Our Vegetable Tempura appetizer was humongous. Seriously, just way too much good food on that plate, but that is a false-complaint. I adore full plates. I was excited to see asparagus included in the dish... in addition to the standard carrots, potato, onion, etc. Twas a nice touch aesthetically to see something long and lean, and the flavors (of course) worked well with the rest of the veggies.

The main dishes description may get a tad complicated, simply due to the amount of ingredients involved, hence the breakdown below. Follow along, please.

Chefs Choice Sashimi Bowl: Fresh Fish of the Day - was actually a platter overflowing with deliciousness
lobster
scallops
tuna
salmon
white fish
and, of course, freshly grated ginger and wasabi.

Pan Seared Wild Alaska Salmon
atop fingerling potatoes, carrot and celery shavings, surrounded by a miso broth sauce.

In both dishes the fish was fantastically fresh, flavorful and perfectly presented. It may have been unnecessary to put so much food on one plate (in both cases) or it may have behooved us to ask for a to-go container... but when delicious food is in front of us, we have an extremely hard time knowing when to stop. And that, along with needing to park the Ducati smack-dab-in-front of our table, is what makes us American, my friends.

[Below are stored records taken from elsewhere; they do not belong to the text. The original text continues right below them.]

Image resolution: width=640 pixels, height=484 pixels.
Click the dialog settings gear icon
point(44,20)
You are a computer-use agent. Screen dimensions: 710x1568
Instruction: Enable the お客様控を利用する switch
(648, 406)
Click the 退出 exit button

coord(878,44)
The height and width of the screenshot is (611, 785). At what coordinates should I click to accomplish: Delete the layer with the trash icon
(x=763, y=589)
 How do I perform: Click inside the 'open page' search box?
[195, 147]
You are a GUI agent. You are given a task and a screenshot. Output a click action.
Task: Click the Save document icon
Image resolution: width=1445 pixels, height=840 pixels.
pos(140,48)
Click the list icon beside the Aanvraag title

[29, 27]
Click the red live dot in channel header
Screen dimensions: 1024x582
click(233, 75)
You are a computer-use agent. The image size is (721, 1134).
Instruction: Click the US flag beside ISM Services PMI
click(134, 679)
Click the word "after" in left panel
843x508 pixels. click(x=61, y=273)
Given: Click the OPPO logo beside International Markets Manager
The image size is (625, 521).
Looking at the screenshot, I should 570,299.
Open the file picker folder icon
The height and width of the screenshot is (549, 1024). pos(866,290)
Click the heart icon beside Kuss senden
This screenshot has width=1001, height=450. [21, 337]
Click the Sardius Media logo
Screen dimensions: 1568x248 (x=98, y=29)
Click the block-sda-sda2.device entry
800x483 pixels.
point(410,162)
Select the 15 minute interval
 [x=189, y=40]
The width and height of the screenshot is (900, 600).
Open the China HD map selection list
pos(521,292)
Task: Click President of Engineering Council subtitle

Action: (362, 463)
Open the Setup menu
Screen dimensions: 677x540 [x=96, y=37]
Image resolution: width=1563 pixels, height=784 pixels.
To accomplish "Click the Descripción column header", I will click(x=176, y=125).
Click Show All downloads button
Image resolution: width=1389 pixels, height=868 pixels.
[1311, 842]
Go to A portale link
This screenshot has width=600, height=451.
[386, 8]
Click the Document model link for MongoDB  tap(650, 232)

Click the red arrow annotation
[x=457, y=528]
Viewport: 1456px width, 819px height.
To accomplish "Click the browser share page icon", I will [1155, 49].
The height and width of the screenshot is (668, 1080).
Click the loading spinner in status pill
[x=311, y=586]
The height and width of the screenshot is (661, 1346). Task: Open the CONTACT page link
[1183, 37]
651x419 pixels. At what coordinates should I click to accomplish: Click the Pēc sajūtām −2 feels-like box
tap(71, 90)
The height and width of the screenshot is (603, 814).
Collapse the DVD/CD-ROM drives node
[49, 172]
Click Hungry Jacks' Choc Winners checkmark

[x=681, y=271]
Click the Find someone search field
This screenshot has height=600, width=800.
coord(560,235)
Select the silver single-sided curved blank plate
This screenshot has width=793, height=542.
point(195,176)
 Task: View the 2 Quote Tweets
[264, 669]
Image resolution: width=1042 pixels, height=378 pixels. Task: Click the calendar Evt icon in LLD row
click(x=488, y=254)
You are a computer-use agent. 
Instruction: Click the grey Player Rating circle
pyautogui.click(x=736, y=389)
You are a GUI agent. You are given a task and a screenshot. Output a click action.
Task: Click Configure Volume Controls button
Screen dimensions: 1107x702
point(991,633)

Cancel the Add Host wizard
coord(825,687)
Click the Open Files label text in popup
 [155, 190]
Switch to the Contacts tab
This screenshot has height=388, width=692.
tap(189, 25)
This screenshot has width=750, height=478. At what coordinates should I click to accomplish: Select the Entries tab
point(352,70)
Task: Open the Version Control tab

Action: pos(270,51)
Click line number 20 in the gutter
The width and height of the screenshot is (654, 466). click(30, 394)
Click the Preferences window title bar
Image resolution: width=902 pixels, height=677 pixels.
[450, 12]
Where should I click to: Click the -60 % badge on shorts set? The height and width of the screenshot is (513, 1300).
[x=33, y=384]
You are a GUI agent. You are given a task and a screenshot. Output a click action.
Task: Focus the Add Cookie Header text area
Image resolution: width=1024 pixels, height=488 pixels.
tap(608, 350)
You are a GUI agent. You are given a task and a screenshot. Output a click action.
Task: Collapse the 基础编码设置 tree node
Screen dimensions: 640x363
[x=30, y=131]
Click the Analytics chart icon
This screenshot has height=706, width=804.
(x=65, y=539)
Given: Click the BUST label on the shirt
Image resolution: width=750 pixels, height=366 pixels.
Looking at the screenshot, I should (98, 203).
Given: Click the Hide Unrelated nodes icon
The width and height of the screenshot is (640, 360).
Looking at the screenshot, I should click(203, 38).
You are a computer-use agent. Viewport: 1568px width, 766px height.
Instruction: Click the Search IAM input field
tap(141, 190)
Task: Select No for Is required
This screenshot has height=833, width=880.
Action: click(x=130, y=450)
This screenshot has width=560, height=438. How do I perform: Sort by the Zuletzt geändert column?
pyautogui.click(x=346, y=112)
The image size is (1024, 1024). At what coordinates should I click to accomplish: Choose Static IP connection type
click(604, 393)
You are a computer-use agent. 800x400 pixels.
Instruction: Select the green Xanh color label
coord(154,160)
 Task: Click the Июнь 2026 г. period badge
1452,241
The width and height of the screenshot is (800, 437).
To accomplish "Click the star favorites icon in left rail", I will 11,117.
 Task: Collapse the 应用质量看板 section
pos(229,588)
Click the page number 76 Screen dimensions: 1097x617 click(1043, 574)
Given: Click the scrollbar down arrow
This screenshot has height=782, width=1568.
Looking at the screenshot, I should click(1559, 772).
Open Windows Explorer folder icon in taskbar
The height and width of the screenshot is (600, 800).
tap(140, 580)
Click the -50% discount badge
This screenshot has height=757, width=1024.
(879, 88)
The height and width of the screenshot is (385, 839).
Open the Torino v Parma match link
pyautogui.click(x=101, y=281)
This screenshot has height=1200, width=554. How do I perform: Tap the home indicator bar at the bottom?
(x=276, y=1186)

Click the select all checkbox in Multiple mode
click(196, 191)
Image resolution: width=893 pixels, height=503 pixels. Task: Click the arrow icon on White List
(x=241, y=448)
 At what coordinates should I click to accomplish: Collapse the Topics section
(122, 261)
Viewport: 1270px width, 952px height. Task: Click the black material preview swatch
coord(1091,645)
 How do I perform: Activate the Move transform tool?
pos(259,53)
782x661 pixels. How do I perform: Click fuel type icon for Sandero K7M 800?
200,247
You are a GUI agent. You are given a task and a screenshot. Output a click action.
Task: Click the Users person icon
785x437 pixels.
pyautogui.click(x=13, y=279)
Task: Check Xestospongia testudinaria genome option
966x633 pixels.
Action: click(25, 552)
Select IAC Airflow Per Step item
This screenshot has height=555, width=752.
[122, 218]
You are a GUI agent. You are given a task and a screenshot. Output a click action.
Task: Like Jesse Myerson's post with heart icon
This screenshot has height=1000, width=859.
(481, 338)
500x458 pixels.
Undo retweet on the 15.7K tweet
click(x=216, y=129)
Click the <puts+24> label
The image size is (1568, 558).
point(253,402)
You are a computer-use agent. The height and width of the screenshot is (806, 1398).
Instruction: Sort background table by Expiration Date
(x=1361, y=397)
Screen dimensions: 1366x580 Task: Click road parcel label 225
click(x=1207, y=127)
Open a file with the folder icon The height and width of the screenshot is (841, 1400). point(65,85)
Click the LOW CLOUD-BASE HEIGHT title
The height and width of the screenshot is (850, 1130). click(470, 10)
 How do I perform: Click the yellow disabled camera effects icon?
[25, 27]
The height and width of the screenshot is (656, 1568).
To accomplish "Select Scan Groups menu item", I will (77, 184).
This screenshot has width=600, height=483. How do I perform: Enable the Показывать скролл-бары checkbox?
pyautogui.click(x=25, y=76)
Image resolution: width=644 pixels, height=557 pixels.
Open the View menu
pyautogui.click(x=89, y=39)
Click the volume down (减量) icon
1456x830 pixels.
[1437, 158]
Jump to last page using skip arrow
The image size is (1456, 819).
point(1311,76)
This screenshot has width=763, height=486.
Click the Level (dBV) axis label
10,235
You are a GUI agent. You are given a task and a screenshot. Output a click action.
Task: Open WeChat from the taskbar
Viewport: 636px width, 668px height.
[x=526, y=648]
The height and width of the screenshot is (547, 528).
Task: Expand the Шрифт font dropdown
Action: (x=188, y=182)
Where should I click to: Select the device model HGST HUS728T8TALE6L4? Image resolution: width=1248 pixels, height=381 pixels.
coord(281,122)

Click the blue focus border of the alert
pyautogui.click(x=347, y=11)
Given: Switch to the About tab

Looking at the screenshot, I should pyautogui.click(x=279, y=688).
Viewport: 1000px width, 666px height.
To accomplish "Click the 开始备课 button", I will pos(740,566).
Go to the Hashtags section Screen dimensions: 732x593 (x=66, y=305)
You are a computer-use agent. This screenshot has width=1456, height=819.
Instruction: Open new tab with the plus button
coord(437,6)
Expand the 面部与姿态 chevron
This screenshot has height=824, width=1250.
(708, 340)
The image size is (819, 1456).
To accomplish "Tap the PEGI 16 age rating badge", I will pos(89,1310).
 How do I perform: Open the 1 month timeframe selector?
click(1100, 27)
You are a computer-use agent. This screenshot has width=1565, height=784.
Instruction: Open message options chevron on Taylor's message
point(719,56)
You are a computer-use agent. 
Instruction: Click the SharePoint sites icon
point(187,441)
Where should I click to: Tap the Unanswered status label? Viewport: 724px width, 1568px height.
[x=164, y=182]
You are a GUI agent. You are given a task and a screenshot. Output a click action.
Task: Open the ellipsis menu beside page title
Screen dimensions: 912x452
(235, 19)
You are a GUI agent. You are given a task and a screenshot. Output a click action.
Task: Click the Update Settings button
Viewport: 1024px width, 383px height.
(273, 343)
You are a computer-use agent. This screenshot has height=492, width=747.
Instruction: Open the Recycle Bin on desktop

As if the preceding excessiveness wasn't enough, we decided on a dessert. This decision cannot be held against us though, it was the most intriguing-sounding dish west of the Mississippi: an Azuki paste stuffed filo dough pastry with sweet potato sorbet and a black raspberry preserve soaked pear, drizzled with organic honey. Sweet potato sorbet? Wha?? Filo pastry stuffed with the paste of a Japanese red bean? Huh?!! I hope it suffices to say that this was by far the most intricate dessert dish I've tasted. The textures, the flavors and even just the scent's played off of each other perfectly. I remember saying to our server (who was fantastic, by the way) "It tastes like there is a party in my mouth."

Mature, I know.
But really, the best way to describe it.
The sweet potato sorbet was shocking, to say the least, but paired perfectly with the sharp sweetness of the black raspberry preserve - which (thanks to the pear) you could actually bite into and savor. The filo was perfectly crusty and a bite dissolved quickly to reveal a paste with a flavor that was sweet, yet legume-y (if you will) and also refreshingly earthy. The Azuki grounded the entire dish, and let the other flavors dance around on my palate. Hence, the party in my mouth.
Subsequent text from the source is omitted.